### EXERCISE INSTRUCTIONS
Read through the records. Copy each line that has the word "text".

BEGIN STUDY MATERIAL

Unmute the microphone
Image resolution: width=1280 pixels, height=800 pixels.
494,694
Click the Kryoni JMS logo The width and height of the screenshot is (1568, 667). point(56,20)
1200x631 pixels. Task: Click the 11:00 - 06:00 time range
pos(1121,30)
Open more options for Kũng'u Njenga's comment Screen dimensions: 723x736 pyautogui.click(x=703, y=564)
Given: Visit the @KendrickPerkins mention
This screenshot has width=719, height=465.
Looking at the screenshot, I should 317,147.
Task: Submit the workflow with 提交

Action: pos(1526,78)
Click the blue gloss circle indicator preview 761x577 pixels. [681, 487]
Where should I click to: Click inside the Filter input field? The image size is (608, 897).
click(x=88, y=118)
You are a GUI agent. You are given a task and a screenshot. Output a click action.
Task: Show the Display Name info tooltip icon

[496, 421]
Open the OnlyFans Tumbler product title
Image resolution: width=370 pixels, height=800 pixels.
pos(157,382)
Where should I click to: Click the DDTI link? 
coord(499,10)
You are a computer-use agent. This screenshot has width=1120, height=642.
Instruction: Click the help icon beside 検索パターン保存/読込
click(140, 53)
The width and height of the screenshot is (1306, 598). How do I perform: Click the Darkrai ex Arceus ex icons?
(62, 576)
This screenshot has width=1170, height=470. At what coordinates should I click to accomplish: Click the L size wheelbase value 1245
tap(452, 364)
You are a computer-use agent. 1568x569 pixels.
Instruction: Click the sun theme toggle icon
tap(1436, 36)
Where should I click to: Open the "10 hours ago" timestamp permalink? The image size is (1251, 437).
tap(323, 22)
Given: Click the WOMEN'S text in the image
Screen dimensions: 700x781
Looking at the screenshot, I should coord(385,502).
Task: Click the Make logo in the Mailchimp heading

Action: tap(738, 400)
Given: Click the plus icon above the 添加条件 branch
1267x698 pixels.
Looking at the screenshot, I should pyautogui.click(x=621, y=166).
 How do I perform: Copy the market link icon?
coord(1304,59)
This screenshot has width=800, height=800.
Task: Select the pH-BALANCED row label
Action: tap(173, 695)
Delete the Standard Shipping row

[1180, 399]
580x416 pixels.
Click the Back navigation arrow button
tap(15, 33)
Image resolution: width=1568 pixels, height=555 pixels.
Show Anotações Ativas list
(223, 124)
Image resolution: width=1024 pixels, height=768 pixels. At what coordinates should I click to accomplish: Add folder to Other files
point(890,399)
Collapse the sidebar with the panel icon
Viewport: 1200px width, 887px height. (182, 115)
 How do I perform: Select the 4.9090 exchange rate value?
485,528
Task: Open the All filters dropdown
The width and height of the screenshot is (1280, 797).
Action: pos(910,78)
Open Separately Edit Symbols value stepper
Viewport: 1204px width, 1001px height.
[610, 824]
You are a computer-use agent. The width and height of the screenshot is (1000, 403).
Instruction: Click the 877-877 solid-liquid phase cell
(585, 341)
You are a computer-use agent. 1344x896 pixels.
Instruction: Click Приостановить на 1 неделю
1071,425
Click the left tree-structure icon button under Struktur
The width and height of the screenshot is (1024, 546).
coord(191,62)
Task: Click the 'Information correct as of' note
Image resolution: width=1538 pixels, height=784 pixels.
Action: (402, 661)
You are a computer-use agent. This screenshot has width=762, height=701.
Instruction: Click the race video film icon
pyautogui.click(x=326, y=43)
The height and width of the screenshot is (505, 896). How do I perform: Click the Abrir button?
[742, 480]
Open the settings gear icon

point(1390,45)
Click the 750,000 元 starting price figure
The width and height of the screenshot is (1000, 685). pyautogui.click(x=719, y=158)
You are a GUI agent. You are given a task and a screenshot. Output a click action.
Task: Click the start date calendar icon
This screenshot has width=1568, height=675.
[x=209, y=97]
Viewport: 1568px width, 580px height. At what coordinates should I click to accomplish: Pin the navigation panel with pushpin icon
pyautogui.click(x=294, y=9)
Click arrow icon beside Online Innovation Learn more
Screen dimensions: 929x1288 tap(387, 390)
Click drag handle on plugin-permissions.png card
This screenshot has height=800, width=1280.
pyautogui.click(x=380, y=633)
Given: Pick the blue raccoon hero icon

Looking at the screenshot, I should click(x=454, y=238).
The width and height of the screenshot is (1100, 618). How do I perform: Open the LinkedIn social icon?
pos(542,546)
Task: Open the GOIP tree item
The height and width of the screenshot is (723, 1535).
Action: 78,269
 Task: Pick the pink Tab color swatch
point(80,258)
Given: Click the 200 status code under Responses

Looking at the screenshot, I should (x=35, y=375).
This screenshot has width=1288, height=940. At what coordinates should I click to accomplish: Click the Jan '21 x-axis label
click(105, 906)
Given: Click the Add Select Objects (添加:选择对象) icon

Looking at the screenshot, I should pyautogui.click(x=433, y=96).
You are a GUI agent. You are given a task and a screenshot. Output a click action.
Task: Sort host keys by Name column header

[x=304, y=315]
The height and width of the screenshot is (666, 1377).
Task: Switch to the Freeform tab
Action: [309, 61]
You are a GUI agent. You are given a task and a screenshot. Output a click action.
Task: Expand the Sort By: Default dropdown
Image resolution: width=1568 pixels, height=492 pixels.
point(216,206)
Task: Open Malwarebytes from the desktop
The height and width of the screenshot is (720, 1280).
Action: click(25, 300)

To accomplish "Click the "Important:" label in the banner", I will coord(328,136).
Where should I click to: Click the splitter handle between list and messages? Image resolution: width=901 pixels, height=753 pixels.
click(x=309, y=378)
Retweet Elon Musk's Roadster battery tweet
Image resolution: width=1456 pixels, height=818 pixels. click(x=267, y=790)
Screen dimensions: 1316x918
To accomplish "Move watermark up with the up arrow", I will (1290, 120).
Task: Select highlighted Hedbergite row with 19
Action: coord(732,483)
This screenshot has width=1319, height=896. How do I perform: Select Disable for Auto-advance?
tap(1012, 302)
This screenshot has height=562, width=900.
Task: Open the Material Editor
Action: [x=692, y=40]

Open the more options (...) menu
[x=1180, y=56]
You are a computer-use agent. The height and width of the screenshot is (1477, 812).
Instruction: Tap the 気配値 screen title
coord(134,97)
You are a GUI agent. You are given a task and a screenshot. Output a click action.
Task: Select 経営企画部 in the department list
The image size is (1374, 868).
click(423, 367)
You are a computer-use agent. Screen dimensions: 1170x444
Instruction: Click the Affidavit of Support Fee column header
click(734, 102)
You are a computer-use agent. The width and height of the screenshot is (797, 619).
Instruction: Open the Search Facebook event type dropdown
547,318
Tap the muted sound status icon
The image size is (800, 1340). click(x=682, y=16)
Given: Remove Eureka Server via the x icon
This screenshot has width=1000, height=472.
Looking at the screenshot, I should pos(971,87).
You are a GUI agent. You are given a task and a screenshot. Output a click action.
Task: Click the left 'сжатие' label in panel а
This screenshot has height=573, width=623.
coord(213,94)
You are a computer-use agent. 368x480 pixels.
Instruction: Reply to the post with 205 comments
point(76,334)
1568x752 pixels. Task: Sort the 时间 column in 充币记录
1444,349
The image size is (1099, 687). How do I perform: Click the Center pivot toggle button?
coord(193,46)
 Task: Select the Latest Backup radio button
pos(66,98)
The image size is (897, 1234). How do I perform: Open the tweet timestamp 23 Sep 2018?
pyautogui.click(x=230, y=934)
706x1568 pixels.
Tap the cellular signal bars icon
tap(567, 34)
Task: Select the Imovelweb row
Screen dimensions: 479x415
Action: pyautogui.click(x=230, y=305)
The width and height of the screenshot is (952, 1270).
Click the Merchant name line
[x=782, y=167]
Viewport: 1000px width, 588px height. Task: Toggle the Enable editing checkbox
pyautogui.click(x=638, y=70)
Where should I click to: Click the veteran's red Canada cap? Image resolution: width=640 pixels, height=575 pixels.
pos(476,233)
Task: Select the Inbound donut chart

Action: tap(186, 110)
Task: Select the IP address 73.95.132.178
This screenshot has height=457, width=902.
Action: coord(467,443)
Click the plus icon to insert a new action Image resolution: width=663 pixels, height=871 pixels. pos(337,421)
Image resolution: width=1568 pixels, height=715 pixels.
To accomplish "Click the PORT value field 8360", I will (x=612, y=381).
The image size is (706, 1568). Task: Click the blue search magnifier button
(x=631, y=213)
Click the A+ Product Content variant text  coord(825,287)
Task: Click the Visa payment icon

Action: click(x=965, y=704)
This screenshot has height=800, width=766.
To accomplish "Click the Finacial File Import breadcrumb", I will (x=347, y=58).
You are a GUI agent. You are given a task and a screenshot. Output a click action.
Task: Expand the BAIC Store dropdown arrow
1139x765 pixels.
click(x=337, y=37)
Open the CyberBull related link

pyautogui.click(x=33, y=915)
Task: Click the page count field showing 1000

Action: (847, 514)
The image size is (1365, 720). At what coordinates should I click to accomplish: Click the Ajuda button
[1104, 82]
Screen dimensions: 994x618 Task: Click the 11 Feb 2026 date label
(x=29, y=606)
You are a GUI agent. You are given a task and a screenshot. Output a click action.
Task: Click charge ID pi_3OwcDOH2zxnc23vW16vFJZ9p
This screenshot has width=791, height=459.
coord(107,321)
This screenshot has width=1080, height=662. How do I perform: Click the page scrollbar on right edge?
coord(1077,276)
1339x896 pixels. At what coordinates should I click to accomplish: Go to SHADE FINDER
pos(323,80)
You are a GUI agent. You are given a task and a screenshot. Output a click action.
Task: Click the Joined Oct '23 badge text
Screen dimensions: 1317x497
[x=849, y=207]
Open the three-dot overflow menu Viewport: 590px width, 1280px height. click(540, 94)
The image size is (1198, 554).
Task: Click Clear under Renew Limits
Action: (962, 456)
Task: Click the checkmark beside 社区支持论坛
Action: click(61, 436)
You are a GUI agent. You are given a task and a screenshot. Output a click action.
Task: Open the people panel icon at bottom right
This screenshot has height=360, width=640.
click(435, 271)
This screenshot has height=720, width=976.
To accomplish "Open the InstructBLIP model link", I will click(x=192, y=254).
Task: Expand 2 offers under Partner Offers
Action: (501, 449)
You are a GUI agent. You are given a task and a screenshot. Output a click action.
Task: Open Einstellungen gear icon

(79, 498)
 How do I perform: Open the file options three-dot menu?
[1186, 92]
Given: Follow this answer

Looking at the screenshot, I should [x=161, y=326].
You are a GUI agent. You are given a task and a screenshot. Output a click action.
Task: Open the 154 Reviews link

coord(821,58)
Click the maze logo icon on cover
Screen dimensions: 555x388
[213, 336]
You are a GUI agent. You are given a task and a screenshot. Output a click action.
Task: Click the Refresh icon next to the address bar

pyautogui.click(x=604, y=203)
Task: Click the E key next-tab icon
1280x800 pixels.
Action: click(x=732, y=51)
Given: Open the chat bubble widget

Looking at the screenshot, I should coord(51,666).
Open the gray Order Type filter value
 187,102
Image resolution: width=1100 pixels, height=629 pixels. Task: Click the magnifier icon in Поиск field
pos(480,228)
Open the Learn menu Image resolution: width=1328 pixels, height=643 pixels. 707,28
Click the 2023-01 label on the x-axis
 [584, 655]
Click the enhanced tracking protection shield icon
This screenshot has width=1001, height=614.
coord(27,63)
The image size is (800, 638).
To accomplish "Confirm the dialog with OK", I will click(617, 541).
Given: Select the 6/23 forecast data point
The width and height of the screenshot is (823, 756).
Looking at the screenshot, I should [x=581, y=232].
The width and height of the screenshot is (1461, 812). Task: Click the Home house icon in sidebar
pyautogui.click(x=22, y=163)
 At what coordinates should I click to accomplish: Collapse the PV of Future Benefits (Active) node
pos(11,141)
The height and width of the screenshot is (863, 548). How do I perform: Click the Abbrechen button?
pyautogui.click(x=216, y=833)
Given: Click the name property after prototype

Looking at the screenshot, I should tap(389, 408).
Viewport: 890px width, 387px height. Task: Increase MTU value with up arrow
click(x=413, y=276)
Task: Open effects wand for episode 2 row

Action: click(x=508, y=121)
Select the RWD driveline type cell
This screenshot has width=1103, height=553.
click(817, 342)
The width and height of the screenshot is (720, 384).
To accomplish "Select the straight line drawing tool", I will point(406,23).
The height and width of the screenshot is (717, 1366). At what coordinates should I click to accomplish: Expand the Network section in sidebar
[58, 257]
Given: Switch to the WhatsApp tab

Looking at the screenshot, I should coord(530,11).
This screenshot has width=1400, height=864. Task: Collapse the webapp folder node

END STUDY MATERIAL

### ANSWER BOX
Given: Click the WOMEN'S text in the image
Click the A+ Product Content variant text  coord(825,287)
Task: Click the Joined Oct '23 badge text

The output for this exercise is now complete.